» DATA SECTION
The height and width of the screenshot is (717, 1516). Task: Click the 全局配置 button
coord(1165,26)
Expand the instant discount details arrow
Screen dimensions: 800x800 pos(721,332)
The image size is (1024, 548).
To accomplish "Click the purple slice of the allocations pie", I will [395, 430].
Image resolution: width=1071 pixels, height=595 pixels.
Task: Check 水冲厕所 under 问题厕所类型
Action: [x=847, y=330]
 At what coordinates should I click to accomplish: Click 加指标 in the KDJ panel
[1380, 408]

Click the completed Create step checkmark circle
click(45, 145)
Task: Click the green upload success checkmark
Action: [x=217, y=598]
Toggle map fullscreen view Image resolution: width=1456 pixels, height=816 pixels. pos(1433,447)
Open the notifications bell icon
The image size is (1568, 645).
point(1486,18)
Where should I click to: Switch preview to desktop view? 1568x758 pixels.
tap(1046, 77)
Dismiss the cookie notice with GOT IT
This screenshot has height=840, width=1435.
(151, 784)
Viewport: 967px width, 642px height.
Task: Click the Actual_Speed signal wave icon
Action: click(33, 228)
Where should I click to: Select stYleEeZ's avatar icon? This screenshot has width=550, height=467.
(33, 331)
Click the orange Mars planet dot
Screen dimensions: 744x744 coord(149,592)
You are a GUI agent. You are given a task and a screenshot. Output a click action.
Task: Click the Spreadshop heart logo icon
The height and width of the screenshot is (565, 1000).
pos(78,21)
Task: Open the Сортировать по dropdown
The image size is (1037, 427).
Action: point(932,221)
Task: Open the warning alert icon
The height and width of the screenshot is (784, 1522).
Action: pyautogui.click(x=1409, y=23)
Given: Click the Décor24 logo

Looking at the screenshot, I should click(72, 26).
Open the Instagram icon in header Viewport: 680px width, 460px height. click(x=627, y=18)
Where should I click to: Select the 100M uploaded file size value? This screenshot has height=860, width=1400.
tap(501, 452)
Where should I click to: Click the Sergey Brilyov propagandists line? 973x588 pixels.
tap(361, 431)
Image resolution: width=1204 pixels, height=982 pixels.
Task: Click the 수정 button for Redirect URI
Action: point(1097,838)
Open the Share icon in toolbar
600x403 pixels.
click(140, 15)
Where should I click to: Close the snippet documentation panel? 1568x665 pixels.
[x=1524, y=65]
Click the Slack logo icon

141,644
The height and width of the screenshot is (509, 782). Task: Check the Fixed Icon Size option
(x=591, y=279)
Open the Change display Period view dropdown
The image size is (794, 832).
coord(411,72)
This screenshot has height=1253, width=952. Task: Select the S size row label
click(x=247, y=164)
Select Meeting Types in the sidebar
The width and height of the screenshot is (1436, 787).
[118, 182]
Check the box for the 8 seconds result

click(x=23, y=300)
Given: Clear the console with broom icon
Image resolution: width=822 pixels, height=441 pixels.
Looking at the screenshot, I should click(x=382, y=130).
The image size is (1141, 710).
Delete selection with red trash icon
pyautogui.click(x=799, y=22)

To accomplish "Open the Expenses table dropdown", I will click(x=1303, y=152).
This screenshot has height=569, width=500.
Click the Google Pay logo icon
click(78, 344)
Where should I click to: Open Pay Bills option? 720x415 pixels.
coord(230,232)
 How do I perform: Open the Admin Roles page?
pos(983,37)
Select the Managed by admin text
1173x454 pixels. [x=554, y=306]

» EXERCISE REQUIREMENTS
Rewrite the entries as a Markdown table with the columns Row and Line, numbering each line and leaving out blank lines. Begin at the first line of the entries and stop after the line that contains "Looking at the screenshot, I should click(72, 26).".

» SOLUTION TO THE EXERCISE
| Row | Line |
|---|---|
| 1 | The height and width of the screenshot is (717, 1516). Task: Click the 全局配置 button |
| 2 | coord(1165,26) |
| 3 | Expand the instant discount details arrow |
| 4 | Screen dimensions: 800x800 pos(721,332) |
| 5 | The image size is (1024, 548). |
| 6 | To accomplish "Click the purple slice of the allocations pie", I will [395, 430]. |
| 7 | Image resolution: width=1071 pixels, height=595 pixels. |
| 8 | Task: Check 水冲厕所 under 问题厕所类型 |
| 9 | Action: [x=847, y=330] |
| 10 |  At what coordinates should I click to accomplish: Click 加指标 in the KDJ panel |
| 11 | [1380, 408] |
| 12 | Click the completed Create step checkmark circle |
| 13 | click(45, 145) |
| 14 | Task: Click the green upload success checkmark |
| 15 | Action: [x=217, y=598] |
| 16 | Toggle map fullscreen view Image resolution: width=1456 pixels, height=816 pixels. pos(1433,447) |
| 17 | Open the notifications bell icon |
| 18 | The image size is (1568, 645). |
| 19 | point(1486,18) |
| 20 | Where should I click to: Switch preview to desktop view? 1568x758 pixels. |
| 21 | tap(1046, 77) |
| 22 | Dismiss the cookie notice with GOT IT |
| 23 | This screenshot has height=840, width=1435. |
| 24 | (151, 784) |
| 25 | Viewport: 967px width, 642px height. |
| 26 | Task: Click the Actual_Speed signal wave icon |
| 27 | Action: click(33, 228) |
| 28 | Where should I click to: Select stYleEeZ's avatar icon? This screenshot has width=550, height=467. |
| 29 | (33, 331) |
| 30 | Click the orange Mars planet dot |
| 31 | Screen dimensions: 744x744 coord(149,592) |
| 32 | You are a GUI agent. You are given a task and a screenshot. Output a click action. |
| 33 | Task: Click the Spreadshop heart logo icon |
| 34 | The height and width of the screenshot is (565, 1000). |
| 35 | pos(78,21) |
| 36 | Task: Open the Сортировать по dropdown |
| 37 | The image size is (1037, 427). |
| 38 | Action: point(932,221) |
| 39 | Task: Open the warning alert icon |
| 40 | The height and width of the screenshot is (784, 1522). |
| 41 | Action: pyautogui.click(x=1409, y=23) |
| 42 | Given: Click the Décor24 logo |
| 43 | Looking at the screenshot, I should click(72, 26). |